Sell the bad performer
QI am aged 55 and my wife is 54. We have a joint income of $180,000. Our home (valued at $500,000) is paid off, as is one investment property ($300,000) from which we receive a net income of $8000pa. Another investment property (on the Gold Coast) was bought before the GFC. It is valued at $265,000 and has a mortgage of $265,000, with a current offset account of $30,000. It makes a net loss of $6000. Our combined super is $210,000.
Would it be prudent to:
• Sell the mortgaged investment
property and then to salary sacrifice the $8000 (income from the paid-off investment property) at 15% with a compounded annual growth (currently 8%) of the super plus whatever capital growth there is on the property; or
• Hold onto the mortgaged property
and hope that the price of units on the Gold Coast increases and keep excess funds after living expenses (about $25,000pa) in the offset account; or • Sell both investment properties and put $150,000 into each of our super funds, then both contribute $25,000 a year into super.
Hi, Kevin.

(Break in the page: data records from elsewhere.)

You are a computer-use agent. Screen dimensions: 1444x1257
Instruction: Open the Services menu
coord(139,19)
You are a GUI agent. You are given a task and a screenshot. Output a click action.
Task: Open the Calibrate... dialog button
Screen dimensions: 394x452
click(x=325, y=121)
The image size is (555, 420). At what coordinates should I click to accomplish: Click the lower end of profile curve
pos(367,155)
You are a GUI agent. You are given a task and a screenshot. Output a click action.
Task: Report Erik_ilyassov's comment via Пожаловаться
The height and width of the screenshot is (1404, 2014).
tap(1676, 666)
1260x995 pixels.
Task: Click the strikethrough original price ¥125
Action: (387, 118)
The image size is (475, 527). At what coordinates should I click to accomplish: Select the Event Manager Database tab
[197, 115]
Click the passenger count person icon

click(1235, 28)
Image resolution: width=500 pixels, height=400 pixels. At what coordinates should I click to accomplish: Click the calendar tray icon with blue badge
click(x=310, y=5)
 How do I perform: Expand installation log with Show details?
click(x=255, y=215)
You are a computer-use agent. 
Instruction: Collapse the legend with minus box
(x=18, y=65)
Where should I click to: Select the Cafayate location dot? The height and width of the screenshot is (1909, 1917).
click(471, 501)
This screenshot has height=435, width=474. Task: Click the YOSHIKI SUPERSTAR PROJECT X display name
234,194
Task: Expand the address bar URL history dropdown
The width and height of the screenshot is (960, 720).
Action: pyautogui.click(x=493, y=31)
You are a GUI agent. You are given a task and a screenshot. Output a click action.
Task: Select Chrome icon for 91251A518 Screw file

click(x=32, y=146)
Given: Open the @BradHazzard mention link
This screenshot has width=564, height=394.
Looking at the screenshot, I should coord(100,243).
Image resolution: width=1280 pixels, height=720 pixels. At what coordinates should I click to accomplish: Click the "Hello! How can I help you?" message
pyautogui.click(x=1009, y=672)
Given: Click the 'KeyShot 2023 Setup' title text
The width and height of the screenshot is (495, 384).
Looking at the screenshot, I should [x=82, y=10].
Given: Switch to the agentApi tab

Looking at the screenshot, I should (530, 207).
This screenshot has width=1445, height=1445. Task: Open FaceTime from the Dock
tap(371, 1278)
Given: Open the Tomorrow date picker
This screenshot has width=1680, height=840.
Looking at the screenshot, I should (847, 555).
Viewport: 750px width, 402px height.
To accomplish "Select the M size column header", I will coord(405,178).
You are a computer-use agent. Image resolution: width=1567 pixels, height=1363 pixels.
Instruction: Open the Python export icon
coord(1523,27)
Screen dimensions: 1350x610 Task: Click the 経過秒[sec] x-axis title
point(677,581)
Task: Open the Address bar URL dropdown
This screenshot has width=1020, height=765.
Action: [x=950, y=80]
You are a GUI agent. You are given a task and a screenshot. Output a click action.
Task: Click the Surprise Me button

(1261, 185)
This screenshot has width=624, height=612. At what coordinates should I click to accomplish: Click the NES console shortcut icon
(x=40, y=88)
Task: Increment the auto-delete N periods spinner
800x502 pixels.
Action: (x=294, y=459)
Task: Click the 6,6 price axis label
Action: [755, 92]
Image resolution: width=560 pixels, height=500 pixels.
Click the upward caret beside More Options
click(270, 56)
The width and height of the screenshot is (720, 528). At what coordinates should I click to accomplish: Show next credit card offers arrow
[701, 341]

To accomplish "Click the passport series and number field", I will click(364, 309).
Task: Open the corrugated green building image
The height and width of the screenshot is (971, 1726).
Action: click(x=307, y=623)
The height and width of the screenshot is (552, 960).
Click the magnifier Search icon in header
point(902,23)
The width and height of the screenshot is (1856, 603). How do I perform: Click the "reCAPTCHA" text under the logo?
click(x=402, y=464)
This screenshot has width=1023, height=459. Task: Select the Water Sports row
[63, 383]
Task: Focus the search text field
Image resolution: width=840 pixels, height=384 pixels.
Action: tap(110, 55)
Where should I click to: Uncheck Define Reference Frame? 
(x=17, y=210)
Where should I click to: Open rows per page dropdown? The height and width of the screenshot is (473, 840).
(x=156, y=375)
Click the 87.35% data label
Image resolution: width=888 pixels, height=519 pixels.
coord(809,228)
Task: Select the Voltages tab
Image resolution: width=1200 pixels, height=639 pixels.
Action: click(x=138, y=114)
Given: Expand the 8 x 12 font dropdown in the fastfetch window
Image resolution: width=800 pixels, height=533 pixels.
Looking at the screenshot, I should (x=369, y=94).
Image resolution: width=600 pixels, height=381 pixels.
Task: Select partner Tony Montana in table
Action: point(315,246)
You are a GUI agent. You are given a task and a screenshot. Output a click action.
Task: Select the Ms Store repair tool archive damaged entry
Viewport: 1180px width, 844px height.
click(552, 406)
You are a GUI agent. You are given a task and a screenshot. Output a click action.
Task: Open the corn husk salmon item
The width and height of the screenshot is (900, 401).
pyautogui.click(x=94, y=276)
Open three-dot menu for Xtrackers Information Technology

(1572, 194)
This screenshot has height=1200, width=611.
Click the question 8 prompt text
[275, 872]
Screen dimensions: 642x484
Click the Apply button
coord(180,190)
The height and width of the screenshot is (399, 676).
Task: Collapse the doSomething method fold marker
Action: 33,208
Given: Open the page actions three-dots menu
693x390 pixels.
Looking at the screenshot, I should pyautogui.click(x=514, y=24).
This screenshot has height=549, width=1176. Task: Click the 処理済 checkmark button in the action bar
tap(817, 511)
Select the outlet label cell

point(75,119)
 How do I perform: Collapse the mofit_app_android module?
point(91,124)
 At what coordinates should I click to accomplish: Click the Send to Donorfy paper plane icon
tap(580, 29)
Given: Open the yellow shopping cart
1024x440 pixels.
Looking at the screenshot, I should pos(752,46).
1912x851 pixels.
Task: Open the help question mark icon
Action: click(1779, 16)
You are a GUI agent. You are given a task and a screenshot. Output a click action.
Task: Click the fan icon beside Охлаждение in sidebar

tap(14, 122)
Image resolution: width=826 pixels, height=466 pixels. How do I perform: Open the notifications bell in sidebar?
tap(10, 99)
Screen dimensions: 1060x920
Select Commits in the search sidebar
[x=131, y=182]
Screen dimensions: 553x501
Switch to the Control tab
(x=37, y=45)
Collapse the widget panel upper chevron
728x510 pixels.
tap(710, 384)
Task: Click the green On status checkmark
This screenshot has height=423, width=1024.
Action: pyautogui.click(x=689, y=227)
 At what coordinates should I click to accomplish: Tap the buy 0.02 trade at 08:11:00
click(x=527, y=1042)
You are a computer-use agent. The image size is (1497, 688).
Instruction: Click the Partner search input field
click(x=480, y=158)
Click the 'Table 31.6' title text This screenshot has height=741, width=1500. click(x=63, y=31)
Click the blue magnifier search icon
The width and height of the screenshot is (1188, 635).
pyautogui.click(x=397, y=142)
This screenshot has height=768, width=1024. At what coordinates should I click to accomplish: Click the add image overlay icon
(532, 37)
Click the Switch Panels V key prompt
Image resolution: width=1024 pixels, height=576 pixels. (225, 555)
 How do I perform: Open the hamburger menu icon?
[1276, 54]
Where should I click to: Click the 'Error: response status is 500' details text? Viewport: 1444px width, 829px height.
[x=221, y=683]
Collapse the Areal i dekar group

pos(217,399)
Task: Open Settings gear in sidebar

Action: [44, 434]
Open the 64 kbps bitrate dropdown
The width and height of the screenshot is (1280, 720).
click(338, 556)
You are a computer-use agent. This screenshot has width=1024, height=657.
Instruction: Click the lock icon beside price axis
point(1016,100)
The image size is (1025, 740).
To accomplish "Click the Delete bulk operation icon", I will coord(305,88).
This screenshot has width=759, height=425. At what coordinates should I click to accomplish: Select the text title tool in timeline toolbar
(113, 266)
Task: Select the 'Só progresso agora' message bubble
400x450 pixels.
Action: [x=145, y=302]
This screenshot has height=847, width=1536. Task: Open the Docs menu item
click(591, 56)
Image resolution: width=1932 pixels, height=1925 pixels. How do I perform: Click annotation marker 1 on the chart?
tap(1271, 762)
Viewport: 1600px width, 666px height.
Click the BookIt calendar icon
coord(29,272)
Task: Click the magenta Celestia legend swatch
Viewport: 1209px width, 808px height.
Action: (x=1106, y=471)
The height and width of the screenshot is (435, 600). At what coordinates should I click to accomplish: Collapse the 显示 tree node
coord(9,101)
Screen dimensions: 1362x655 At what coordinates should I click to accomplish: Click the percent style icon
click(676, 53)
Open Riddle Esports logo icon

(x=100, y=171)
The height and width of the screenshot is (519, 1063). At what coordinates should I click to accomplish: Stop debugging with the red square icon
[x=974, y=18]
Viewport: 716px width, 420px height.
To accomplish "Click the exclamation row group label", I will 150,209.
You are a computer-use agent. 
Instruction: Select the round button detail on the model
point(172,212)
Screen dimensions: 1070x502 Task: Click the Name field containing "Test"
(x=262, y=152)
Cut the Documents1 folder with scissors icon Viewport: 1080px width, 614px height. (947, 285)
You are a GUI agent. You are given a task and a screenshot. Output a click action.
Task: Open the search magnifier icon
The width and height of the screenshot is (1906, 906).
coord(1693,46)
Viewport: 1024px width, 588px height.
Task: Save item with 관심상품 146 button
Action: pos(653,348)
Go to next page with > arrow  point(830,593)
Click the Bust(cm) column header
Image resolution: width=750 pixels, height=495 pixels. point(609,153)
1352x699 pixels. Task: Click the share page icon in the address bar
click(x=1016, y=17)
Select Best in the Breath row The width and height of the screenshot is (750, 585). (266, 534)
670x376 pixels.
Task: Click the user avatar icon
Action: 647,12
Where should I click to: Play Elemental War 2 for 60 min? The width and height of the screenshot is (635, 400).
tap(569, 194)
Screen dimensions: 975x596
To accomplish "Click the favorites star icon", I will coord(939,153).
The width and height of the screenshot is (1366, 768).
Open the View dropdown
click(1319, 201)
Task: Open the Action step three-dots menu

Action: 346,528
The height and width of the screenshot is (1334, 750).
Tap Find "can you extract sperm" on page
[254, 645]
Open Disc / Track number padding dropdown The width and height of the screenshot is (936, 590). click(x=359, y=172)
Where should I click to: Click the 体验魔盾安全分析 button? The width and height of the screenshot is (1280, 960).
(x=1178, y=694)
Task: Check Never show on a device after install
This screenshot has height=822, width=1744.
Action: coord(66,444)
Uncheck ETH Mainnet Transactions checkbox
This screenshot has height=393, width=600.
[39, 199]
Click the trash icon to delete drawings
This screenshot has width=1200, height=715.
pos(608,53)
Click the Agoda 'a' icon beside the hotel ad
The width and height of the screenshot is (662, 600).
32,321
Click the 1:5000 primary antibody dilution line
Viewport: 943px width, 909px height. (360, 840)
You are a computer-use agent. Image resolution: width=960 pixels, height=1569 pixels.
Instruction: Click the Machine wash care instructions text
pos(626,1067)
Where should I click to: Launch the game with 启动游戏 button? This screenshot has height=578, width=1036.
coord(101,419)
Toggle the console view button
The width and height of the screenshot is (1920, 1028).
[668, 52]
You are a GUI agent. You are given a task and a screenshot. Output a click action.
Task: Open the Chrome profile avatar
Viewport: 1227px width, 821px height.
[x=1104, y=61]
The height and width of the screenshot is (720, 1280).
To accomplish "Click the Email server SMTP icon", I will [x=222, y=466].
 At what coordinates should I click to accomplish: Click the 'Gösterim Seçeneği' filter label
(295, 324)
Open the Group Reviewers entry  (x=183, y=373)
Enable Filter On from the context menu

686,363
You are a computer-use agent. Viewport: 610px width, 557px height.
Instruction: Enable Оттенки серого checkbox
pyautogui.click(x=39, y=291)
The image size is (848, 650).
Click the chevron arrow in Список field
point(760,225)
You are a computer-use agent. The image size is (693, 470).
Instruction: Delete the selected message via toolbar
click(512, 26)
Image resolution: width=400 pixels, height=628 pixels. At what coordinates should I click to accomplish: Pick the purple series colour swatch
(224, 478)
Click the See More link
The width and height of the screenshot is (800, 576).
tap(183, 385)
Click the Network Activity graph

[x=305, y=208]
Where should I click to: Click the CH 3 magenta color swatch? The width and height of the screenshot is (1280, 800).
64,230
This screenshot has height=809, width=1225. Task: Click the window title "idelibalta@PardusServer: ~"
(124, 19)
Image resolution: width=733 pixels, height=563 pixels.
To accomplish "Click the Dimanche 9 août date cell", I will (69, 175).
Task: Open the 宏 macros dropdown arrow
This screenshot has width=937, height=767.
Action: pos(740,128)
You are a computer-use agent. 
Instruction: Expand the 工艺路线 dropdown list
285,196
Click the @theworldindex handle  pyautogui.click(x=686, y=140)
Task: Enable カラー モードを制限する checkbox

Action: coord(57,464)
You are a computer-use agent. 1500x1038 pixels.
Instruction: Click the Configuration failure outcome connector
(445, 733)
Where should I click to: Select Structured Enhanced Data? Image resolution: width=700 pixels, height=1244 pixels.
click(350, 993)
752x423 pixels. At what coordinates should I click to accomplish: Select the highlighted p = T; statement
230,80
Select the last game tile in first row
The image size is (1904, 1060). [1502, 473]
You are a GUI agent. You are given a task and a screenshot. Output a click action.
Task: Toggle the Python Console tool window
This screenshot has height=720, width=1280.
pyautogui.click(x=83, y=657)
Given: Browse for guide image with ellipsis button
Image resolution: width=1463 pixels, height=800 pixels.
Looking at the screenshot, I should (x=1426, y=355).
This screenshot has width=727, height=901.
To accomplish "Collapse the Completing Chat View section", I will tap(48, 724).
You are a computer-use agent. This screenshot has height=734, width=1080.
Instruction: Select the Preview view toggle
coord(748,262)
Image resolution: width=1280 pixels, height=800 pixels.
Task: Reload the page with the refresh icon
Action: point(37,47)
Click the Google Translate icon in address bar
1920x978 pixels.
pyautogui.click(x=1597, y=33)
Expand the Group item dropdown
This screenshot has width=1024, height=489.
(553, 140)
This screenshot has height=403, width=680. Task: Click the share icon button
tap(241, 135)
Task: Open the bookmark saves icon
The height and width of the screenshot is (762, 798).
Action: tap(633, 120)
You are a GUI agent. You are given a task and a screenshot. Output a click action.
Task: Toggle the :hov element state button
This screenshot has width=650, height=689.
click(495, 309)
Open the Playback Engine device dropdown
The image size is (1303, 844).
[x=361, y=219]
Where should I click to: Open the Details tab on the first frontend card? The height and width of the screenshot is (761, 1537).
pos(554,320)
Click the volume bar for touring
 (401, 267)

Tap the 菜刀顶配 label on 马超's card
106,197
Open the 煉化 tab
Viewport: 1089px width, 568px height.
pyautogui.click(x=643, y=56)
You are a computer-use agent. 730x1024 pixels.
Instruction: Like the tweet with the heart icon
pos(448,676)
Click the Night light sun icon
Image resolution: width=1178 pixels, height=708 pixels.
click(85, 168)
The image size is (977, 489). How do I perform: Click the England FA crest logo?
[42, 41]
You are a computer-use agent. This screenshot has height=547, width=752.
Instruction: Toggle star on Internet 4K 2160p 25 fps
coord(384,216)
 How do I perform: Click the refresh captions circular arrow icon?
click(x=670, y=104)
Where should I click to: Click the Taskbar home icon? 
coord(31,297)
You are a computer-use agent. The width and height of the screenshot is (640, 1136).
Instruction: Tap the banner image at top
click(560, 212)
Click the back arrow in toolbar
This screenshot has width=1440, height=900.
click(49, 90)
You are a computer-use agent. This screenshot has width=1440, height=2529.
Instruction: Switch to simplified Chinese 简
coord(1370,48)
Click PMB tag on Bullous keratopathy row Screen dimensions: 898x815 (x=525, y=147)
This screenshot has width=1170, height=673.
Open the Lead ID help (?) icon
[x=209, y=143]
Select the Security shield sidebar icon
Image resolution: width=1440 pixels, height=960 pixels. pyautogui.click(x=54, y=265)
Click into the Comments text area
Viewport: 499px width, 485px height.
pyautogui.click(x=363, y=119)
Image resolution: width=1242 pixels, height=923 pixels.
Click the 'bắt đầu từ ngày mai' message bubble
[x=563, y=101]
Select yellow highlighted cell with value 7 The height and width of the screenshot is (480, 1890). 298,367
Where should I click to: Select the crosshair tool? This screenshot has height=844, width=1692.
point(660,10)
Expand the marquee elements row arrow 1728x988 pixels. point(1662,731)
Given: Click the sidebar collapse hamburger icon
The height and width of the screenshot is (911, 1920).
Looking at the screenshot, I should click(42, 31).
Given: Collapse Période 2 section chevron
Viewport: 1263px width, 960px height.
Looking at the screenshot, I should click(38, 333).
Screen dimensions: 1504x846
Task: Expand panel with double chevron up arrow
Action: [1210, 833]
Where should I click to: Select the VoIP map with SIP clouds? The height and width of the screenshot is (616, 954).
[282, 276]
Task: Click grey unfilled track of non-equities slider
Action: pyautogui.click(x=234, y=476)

To give you an accurate answer, I would need Gold Coast property expertise, which I simply do not have. But I can give you some well-established principles.
Regardless of where you own property, having three in the one area is not likely to be your best strategy. Obviously, I love people owning their own home. A fully paid-off investment property also causes me no problems. You have helped me here by saying that it is performing well, giving you 8%pa, so that sounds like a good one.
The other property seems not to be performing well. So I have to leave it to you to judge whether that will change, but in your shoes I would spread my risk and consider selling the poorperforming property and, as you say, top up your super.
These are only broad principles but to me the idea of holding two properties and then topping up your super meets well-established practice when it comes to investing.